1. Choose five of your all time favorite books.
2. Take the first sentence of the first chapter and make a list in your journal.
3. Don't reveal the author or the title of the book.
4. Now everyone try and guess.



Revealing the two, sad, unguessed lines.

1. "In my younger and more vulnerable years my father gave me some advice that I've been turning over in my mind ever since."

2. "It was a funeral to which they all came. They gathered in the chapel beside the cemetery gate. Six gray horses were hitched to a caisson that would carry the coffin to the grave."

3. "On an exceptionally hot evening early in July a young man came out of the garret in which he lodged in S. Place and walked slowly, as though in hesitation, towards K. bridge."

4. "First Lieutenant Jimmy Cross carried letters from a girl named Martha, a junior at Mount Sebastian College in New Jersey."

5. "I'm thinking of asking the servants to wax my change before placing it in the Chinese tank I keep on my dresser."

They aren't all necessarily my favorites, but they were the first ones that came to my mind. And Number One is definitely my number one. I actually prefer to read plays and short stories, but didn't want to cheat. And this is a hint, but I'm embarrassed to say that all of the authors are white males. But at least they aren't all straight!

1. Guessed by marinwood, theholyinnocent and rileyc. The Great Gatsby, by F. Scott Fitzgerald. Probably a cliche choice, but I adore the writing in that novel. There are still phrases that pop into my head frequently.

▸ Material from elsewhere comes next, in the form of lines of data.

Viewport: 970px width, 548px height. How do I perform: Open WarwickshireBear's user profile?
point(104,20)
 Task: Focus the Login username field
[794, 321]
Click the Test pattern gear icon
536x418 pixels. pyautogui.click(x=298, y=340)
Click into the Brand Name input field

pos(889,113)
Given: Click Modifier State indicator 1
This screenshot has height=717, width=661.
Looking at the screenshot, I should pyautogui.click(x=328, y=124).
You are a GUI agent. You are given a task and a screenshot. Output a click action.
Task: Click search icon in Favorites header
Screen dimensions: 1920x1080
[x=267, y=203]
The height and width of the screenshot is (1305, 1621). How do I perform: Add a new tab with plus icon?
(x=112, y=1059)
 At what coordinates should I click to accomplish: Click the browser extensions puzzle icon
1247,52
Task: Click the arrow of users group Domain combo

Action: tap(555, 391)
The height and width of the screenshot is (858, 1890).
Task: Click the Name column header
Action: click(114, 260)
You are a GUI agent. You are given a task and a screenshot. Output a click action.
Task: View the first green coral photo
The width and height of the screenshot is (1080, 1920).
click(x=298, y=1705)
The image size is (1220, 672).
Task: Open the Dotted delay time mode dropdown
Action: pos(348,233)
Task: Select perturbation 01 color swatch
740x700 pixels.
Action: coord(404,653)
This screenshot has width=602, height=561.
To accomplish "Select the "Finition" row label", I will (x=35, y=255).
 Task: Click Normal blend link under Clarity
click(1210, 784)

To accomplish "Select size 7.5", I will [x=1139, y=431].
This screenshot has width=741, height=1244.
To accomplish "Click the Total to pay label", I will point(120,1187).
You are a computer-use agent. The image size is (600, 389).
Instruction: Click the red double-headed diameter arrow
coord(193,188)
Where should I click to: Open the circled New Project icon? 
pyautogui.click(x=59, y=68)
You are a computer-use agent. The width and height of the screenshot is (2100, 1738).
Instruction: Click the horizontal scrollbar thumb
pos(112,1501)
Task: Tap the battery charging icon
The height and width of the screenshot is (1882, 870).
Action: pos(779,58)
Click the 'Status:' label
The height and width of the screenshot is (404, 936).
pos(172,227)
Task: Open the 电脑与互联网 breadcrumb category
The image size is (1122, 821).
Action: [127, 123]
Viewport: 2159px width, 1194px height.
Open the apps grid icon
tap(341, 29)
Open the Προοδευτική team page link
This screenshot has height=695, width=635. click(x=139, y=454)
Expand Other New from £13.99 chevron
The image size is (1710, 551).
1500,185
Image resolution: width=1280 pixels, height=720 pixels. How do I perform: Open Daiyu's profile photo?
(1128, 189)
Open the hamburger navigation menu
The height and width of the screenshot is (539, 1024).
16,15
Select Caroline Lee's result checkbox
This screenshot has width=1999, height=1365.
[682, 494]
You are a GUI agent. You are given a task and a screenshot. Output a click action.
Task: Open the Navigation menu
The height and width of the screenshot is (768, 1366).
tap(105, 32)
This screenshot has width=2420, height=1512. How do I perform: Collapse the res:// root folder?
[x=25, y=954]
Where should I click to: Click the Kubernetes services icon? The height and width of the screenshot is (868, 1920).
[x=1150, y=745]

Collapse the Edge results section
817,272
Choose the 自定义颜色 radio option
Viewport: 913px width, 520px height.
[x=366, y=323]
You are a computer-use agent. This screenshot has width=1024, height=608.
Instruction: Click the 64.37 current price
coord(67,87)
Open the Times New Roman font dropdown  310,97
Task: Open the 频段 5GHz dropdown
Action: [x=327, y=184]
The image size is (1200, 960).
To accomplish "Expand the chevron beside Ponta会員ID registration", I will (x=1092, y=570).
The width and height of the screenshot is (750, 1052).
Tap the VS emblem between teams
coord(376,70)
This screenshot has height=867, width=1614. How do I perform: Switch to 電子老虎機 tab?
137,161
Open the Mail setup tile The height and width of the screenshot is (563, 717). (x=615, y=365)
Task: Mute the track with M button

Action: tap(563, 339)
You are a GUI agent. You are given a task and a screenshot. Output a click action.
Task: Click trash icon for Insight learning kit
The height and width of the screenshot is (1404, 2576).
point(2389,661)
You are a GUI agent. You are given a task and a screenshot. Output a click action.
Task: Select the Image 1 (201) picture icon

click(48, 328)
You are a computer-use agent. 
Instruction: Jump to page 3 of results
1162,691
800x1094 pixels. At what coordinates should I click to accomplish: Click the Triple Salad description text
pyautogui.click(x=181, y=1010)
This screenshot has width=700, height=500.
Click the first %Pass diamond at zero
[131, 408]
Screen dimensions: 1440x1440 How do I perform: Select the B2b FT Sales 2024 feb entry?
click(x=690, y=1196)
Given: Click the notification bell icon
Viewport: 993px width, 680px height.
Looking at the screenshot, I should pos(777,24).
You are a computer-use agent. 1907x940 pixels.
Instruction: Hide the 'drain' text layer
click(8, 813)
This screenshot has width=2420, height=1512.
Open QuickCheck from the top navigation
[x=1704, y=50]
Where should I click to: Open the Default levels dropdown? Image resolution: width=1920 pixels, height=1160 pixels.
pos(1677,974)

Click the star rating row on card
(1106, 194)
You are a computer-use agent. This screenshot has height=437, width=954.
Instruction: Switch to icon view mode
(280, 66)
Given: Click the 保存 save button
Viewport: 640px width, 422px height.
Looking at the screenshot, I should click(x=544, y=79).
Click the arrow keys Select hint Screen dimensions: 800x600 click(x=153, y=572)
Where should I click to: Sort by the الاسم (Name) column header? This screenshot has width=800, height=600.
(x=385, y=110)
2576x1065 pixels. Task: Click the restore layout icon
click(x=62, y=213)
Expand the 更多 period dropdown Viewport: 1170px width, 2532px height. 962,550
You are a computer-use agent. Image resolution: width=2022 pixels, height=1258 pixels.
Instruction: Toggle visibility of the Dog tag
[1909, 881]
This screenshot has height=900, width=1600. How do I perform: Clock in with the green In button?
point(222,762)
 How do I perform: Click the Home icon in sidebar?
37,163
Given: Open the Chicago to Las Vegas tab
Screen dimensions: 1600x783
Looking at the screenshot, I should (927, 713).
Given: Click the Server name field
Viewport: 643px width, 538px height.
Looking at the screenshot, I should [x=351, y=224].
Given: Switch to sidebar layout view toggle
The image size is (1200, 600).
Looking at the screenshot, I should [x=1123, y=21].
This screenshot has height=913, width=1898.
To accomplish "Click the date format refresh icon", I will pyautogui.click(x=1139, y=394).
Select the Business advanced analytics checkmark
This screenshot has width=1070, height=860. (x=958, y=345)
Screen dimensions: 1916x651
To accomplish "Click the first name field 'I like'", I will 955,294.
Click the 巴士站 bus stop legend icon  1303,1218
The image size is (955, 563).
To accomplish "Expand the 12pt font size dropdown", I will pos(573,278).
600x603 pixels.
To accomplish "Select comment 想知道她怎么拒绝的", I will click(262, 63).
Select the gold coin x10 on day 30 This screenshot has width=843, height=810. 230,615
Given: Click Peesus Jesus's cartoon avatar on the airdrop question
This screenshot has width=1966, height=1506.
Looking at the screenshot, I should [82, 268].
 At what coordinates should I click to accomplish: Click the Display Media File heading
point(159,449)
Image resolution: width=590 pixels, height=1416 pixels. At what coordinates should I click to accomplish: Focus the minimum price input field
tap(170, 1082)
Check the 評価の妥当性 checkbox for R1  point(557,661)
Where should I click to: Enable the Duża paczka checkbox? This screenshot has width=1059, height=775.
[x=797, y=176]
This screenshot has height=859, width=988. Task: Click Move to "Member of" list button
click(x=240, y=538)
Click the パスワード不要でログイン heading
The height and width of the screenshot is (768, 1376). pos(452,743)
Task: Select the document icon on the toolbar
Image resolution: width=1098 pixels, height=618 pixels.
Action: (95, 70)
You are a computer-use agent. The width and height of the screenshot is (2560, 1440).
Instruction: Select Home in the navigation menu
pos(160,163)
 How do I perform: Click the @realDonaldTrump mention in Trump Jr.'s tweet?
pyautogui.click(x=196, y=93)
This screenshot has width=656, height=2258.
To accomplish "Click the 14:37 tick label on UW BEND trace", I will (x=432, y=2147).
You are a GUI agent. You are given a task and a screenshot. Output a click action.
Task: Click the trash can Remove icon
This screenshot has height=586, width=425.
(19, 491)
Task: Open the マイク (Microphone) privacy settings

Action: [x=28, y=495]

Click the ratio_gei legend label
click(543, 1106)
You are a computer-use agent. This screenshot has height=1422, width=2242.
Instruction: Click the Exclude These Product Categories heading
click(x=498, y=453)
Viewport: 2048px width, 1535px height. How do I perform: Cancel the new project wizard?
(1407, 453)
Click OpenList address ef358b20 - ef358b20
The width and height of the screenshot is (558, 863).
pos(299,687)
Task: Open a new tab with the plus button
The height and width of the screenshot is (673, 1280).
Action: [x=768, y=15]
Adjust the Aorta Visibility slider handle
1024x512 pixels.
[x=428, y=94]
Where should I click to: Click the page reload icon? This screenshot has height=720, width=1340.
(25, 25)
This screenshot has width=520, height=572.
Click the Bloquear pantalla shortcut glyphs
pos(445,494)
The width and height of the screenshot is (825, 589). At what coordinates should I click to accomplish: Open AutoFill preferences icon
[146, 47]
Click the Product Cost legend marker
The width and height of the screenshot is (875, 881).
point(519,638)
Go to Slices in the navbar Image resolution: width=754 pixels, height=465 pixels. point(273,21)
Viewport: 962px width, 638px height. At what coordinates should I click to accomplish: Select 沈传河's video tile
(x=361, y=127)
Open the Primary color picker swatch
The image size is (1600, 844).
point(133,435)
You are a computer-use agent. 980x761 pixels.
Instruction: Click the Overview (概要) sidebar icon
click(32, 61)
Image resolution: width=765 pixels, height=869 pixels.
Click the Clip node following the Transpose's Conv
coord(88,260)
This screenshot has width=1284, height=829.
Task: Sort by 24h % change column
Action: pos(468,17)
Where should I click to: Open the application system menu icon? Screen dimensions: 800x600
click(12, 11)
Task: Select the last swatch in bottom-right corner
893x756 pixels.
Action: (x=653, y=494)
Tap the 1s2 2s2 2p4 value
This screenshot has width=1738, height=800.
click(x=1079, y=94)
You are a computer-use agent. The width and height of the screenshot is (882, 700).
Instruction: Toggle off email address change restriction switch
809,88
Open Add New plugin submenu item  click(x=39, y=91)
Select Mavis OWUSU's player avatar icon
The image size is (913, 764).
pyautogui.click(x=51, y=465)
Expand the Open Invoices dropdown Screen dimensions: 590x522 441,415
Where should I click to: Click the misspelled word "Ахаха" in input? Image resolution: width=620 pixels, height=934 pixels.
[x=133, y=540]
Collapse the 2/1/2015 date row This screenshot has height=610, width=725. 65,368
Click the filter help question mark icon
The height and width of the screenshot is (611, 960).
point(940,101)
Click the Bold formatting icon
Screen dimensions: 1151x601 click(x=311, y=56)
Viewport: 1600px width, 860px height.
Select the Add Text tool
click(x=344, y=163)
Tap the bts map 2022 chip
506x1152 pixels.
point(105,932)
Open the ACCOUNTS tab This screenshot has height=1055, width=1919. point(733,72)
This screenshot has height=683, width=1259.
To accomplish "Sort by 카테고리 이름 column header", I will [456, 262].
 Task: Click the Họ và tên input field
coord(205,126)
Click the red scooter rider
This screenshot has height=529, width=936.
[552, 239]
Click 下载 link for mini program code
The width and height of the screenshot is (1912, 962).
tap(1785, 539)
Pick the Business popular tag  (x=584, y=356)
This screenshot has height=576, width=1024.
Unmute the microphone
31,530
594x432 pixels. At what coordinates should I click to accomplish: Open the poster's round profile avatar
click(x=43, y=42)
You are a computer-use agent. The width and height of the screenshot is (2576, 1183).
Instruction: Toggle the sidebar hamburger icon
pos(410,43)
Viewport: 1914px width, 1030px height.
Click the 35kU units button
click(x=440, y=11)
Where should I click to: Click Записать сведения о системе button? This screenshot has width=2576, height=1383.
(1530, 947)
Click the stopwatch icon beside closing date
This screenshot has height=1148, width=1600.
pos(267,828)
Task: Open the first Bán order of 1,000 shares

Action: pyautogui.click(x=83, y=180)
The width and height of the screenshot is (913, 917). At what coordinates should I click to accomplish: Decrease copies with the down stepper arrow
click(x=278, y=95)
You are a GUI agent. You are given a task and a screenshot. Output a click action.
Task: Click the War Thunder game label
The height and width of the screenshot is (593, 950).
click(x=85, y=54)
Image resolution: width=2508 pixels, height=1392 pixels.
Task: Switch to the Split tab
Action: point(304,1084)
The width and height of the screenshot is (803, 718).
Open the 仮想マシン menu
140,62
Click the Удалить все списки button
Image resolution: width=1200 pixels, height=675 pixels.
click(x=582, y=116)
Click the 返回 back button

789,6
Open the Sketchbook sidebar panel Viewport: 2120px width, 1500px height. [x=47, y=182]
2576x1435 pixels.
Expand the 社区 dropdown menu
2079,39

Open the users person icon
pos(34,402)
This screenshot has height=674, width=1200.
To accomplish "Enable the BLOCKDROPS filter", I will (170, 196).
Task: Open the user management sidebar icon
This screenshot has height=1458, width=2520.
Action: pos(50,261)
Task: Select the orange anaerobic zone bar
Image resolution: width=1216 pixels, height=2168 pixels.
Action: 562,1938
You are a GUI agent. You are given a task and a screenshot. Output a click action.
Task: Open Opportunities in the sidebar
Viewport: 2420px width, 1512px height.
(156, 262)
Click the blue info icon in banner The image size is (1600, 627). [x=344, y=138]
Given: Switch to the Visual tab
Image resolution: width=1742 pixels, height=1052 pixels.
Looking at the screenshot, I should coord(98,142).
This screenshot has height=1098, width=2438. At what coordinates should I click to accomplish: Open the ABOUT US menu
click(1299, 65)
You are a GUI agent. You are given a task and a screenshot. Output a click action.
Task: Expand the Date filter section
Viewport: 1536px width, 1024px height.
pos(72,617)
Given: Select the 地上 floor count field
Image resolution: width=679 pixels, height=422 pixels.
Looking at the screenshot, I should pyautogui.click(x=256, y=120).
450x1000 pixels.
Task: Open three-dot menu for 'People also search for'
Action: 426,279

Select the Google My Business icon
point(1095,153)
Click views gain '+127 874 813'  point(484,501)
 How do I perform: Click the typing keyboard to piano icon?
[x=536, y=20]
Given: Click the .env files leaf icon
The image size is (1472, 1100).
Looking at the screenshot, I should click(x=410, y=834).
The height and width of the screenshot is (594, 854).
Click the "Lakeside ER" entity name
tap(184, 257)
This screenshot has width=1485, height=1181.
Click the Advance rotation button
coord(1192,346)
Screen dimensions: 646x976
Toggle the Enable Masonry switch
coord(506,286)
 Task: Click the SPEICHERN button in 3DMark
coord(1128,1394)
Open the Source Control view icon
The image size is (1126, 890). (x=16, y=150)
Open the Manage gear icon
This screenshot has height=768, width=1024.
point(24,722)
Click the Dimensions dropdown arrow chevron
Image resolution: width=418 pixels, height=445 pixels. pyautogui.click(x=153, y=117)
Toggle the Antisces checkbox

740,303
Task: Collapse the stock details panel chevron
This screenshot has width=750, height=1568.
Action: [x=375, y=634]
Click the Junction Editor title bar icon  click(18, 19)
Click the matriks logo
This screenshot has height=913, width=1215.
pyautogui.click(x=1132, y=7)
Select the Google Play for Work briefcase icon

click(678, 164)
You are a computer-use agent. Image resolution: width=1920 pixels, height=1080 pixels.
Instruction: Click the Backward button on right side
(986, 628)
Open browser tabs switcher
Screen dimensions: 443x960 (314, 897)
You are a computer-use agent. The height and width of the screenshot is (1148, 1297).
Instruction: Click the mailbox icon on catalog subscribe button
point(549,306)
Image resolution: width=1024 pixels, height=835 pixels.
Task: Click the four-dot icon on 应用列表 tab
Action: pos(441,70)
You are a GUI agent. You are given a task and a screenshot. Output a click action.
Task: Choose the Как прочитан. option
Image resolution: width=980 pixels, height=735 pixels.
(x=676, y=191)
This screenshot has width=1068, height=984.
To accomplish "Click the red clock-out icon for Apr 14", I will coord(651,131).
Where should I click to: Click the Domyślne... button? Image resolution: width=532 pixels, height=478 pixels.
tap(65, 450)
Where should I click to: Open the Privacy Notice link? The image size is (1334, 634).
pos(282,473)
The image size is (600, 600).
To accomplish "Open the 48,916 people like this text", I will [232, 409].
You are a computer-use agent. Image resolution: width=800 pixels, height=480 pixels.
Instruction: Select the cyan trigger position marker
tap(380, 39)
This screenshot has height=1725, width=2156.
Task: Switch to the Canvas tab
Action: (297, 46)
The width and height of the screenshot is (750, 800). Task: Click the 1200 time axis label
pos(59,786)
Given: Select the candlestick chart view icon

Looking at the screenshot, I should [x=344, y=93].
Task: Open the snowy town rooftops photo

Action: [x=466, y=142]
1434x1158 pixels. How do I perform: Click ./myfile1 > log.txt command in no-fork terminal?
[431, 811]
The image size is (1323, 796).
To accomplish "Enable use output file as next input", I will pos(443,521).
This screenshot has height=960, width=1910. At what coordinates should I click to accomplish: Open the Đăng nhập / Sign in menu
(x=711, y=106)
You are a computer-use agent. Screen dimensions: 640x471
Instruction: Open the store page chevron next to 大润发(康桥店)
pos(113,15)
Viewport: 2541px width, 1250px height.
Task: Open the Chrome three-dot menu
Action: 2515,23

2. From Neil Sheehan's "A Bright, Shining Lie," the Pulitzer-Prize winning account of John Paul Vann, an American soldier who started out as an idealist planner and supporter of the war in Vietnam and ended up a disillusioned opponent. A riveting and disturbing look at a hero first admired, then reviled and ultimately vindicated. An American tragedy.

3. Guessed by marinwood. Crime and Punishment by Fyodor Dostoevsky. I hated the book for the first five thousand pages. I kid - I know it's not that long. But it took me forever to get into it, and then once I did, I didn't want to put it down.

4. From "The Things They Carried," by Tim O'Brien. I'm going to shamelessly lift from the Amazon review, because I think it really sums up the book. "... this sly, almost hallucinatory book that is neither memoir nor novel nor collection of short stories but rather an artful combination of all three. Vietnam is still O'Brien's theme, but in this book he seems less interested in the war itself than in the myriad different perspectives from which he depicts it. Whereas Going After Cacciato played with reality, The Things They Carried plays with truth. The narrator of most of these stories is "Tim"; yet O'Brien freely admits that many of the events he chronicles in this collection never really happened. He never killed a man as "Tim" does in "The Man I Killed," and unlike Tim in "Ambush," he has no daughter named Kathleen. But just because a thing never happened doesn't make it any less true." (I love that last line.)

O'Brien also wrote a dark, intriguing murder mystery called In the Lake of the Woods, which is worth checking out.

5. Guessed by marinwood and noir_moll. Naked, by David Sedaris. The man's recollections are hilarious and often poignant. Whenever I read one of his books while taking public transportation, I invariably scare my fellow commuters with inappropriate loud laughter.